This paper presents a new design concept of transmissions for the hybrid scooters. These transmissions consist of a one-degree-of-freedom planetary gear train and a two degree of freedom planetary gear train to from a split power system and to combine the power of two power sources, a gasoline engine and an electric motor. In order to maximize the performance and reduce emissions, the transmissions can provide a hybrid scooter to run five operating modes. They are electric motor mode, engine mode, engine/charging mode, power mode and regenerative braking mode. The main advantages of the transmissions proposed in this paper include the use of only one electric motor/generator, need not use clutch/brake for the shift of the operating modes, and high efficiency. The kinematics and mechanical efficiency analyzes are performed and according to these results, the evaluation of transmission power performances are accomplished.
Scooters are the most widely used vehicle. it is more stable , simple design and cheap. Because of its extensive use many measures are taken by the government to reduce its pollution. Many motor cycle manufacturers developed battery/fuel cell powered electric scooters but they have not yet successfully captured significant market share because of the poor performance of batteries together with the lack of recharge stations. Although using fuel cells in automobiles could significantly reduce emissions to almost zero, its application for scooters is limited by cost and weight. It is obvious that the fuel-cell powered scooters are not likely to displace gasoline scooters in the near future. Hybrid electric vehicles are being developed in an attempt to overcome the limited range problems of battery powered electric vehicles, while significantly reducing the emissions.
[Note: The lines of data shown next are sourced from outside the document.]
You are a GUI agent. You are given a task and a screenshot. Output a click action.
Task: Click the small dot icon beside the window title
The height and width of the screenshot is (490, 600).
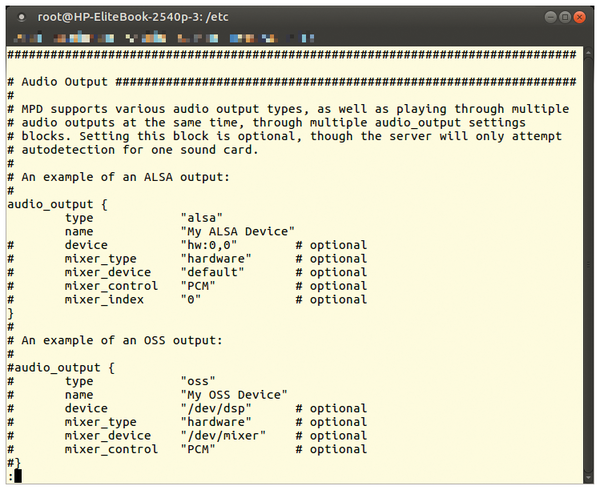point(22,17)
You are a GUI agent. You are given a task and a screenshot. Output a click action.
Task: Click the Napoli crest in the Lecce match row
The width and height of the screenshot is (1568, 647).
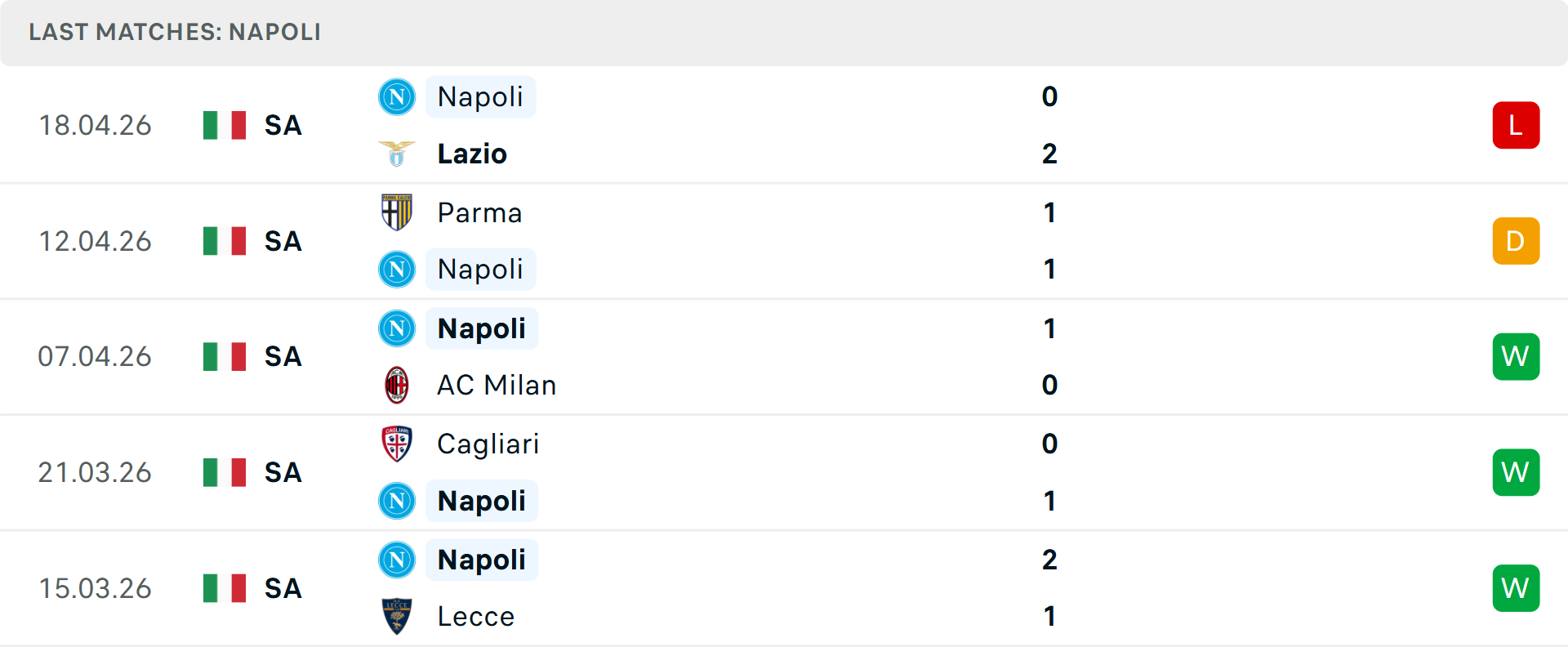point(397,560)
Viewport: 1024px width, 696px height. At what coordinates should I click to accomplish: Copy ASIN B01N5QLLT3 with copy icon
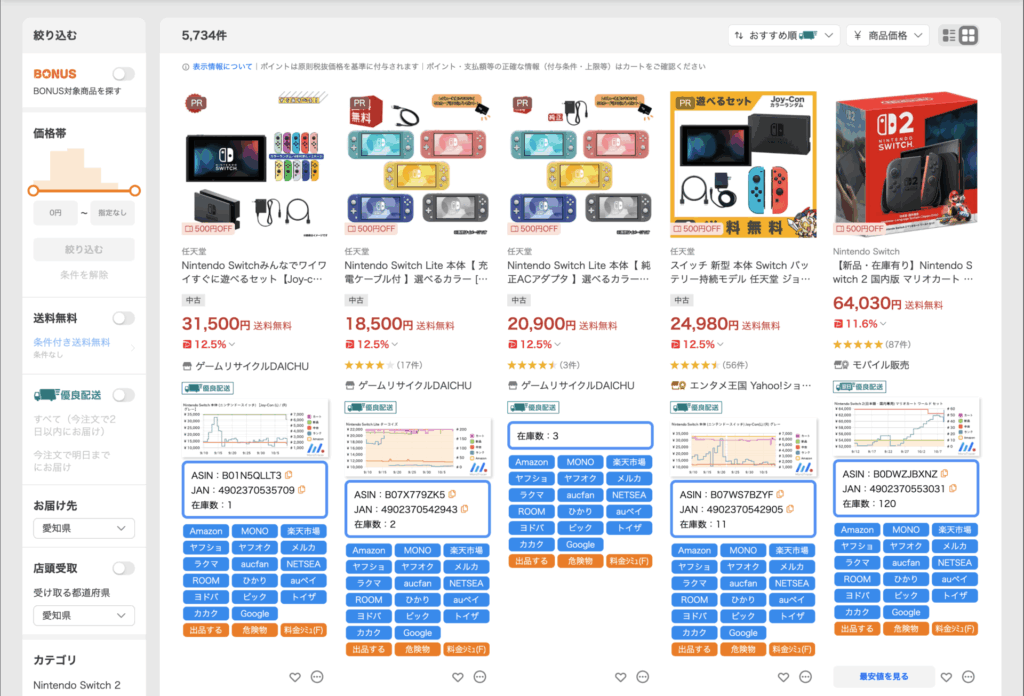(289, 475)
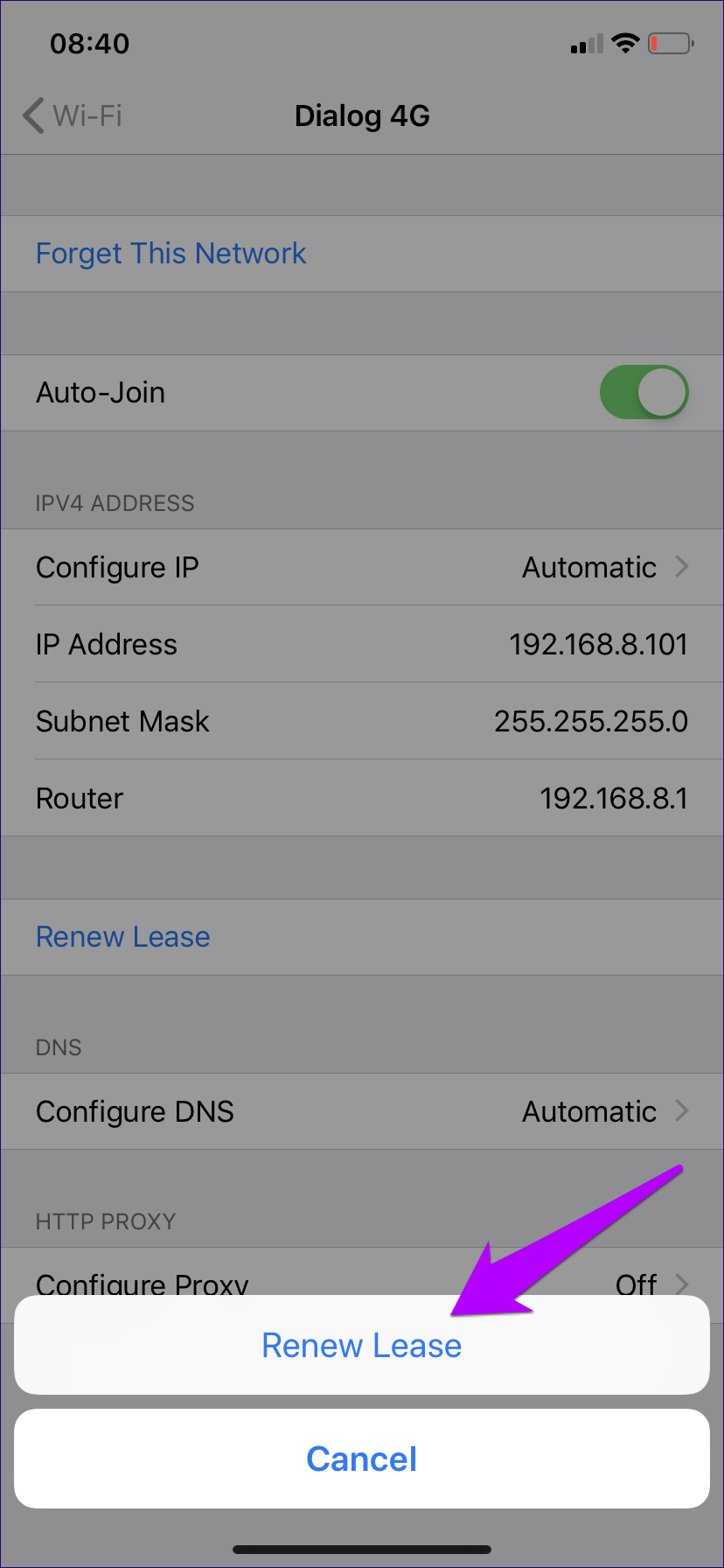Image resolution: width=724 pixels, height=1568 pixels.
Task: Tap Forget This Network link
Action: point(171,254)
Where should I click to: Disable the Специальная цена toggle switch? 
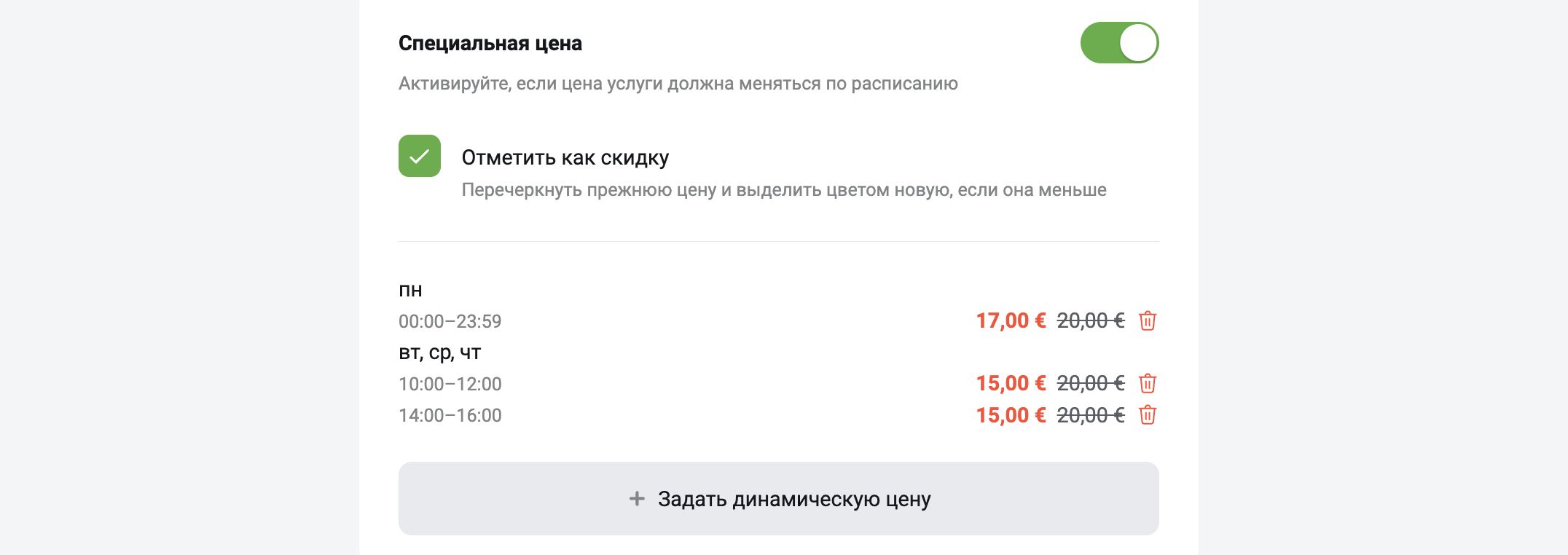pyautogui.click(x=1119, y=42)
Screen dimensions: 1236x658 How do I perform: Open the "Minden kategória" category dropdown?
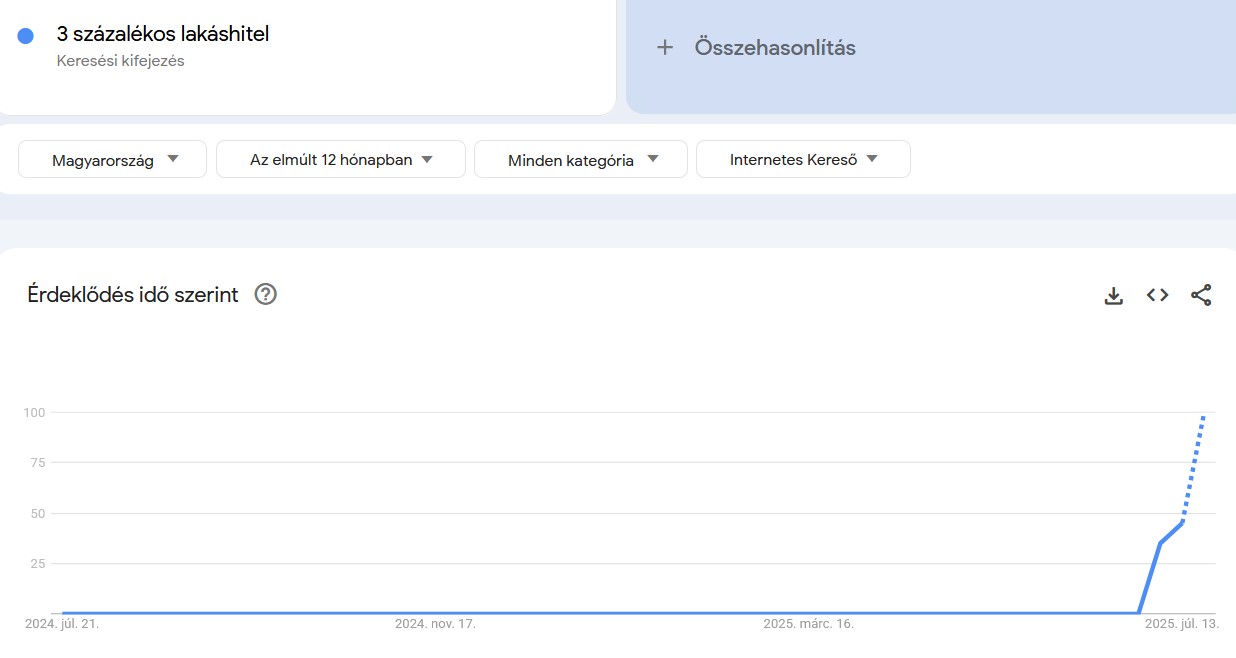click(x=580, y=158)
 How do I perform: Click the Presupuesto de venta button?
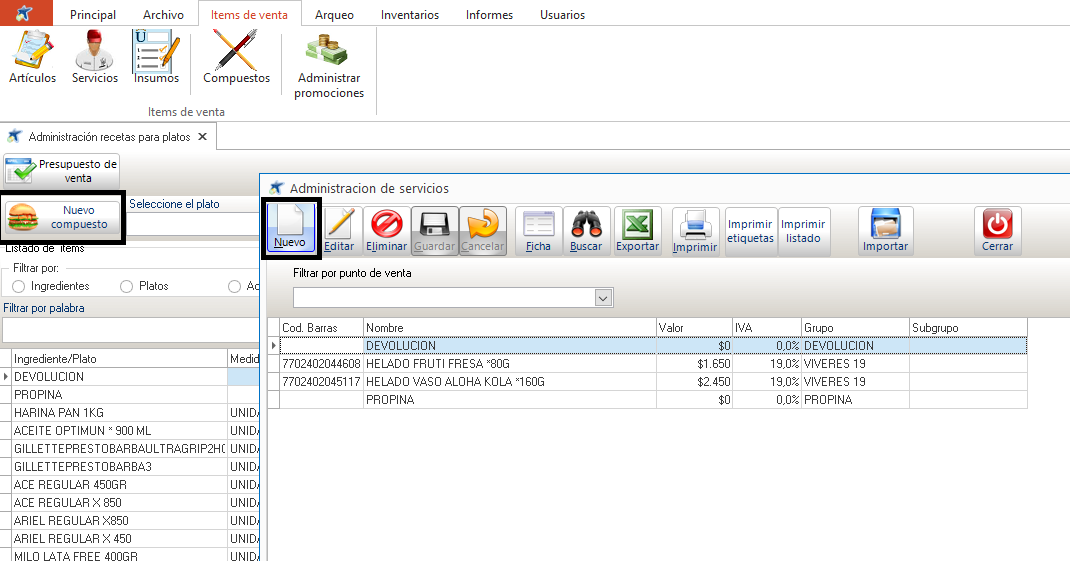[x=62, y=171]
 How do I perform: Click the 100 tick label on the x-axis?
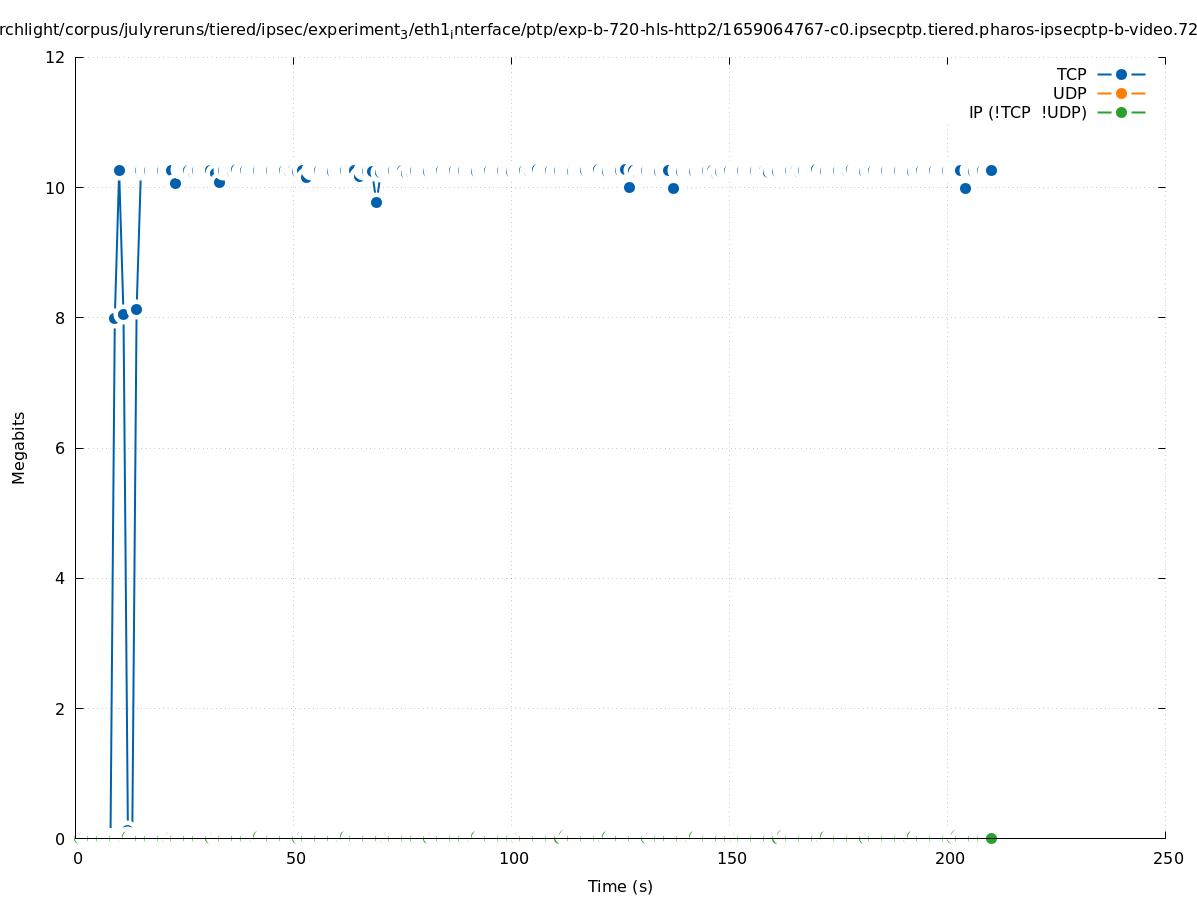coord(512,859)
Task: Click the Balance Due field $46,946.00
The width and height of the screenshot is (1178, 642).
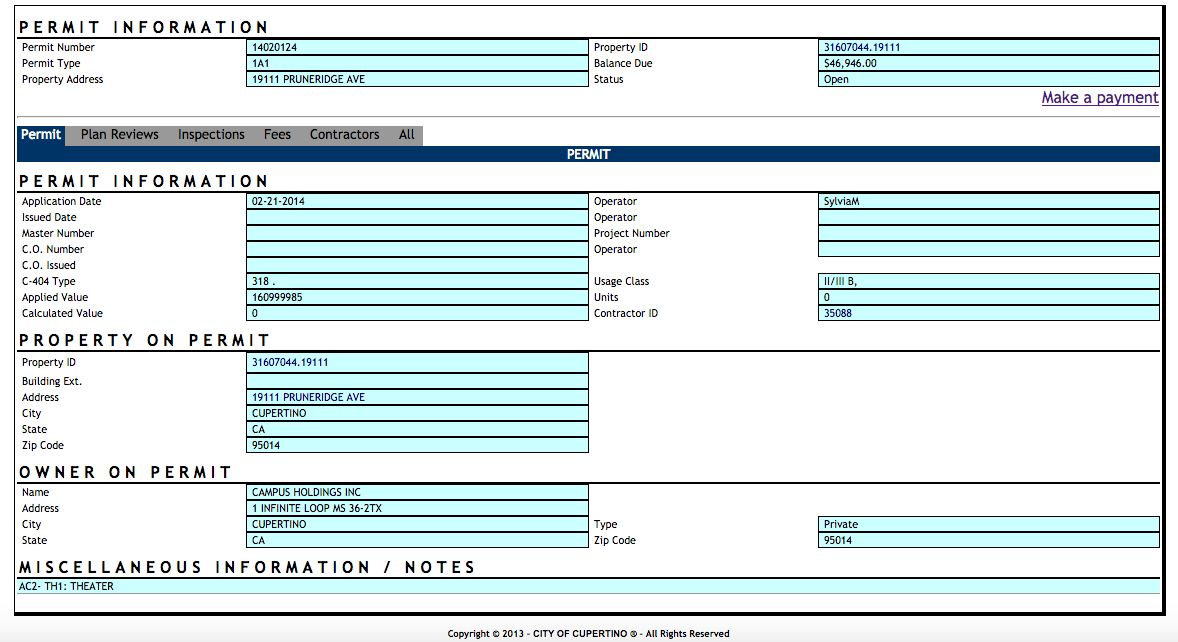Action: point(989,63)
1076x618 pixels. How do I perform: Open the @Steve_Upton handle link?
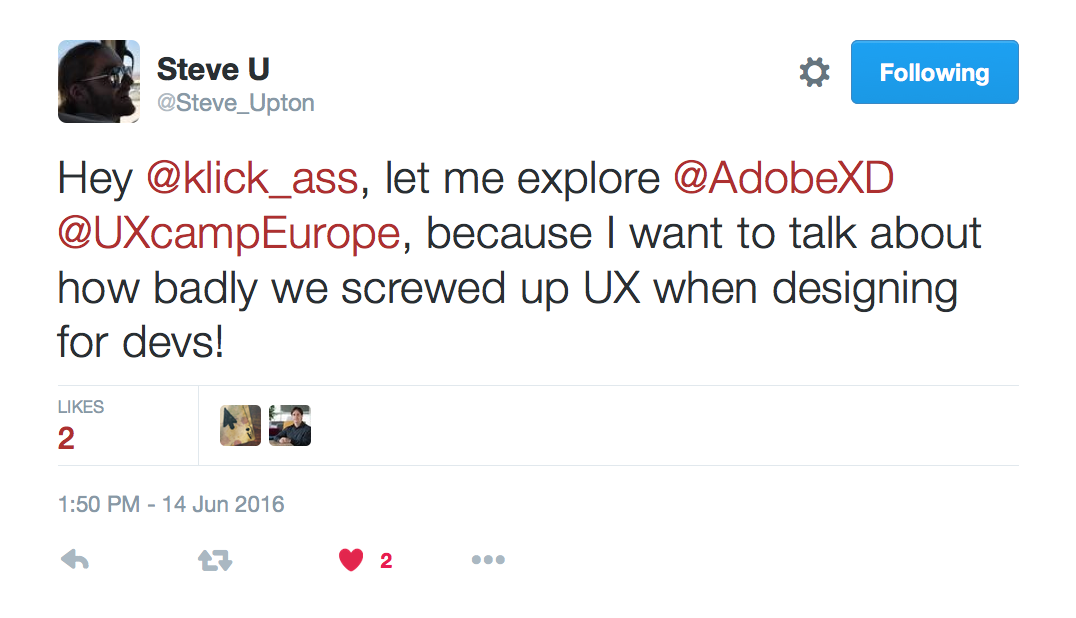(x=235, y=103)
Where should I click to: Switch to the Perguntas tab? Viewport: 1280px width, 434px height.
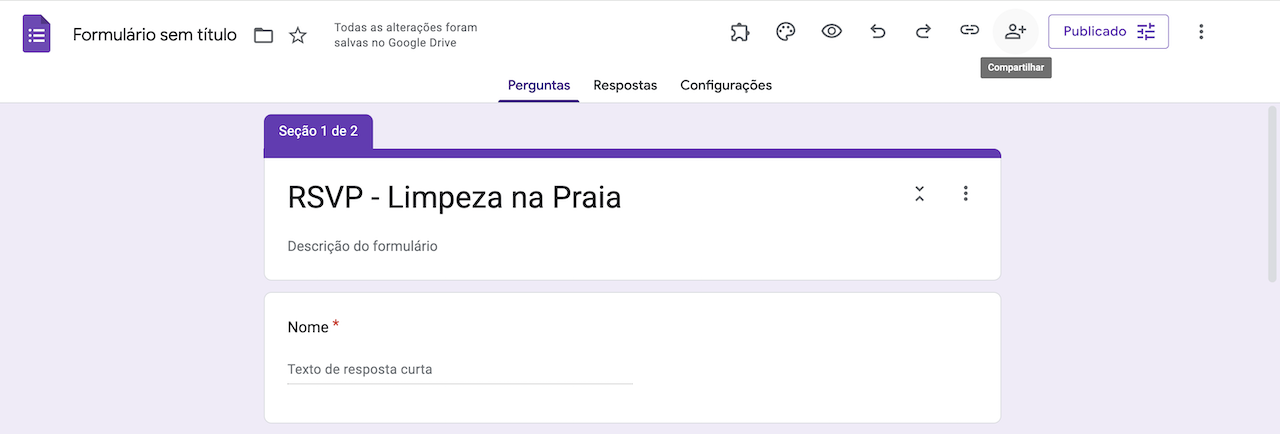coord(539,85)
The hybrid scooter system utilizes a gasoline engine and an electric motor to provide the traction force to the rear wheel. The electric motor can function as a motor or a generator, according to the driving condition and battery power levels. The electronic controller receives commands from a driver and receives feedback signals from sensors to select the operating mode and to decide how much power is needed to drive the scooter and how much to charge the battery. One of the strategies applied in this hybrid system is to run the electric motor only for the lower speeds so that the emission in urban areas is limited to the minimum. For the maximum performance and climbing hills, both the electric motor and the engine drive the scooter simultaneously. On cruising, the engine drives the scooter and simultaneously charges the batteries by switching the electric motor into a generator. The engine will be controlled to operate at the optimal specific fuel consumption regions where the emissions are also lower.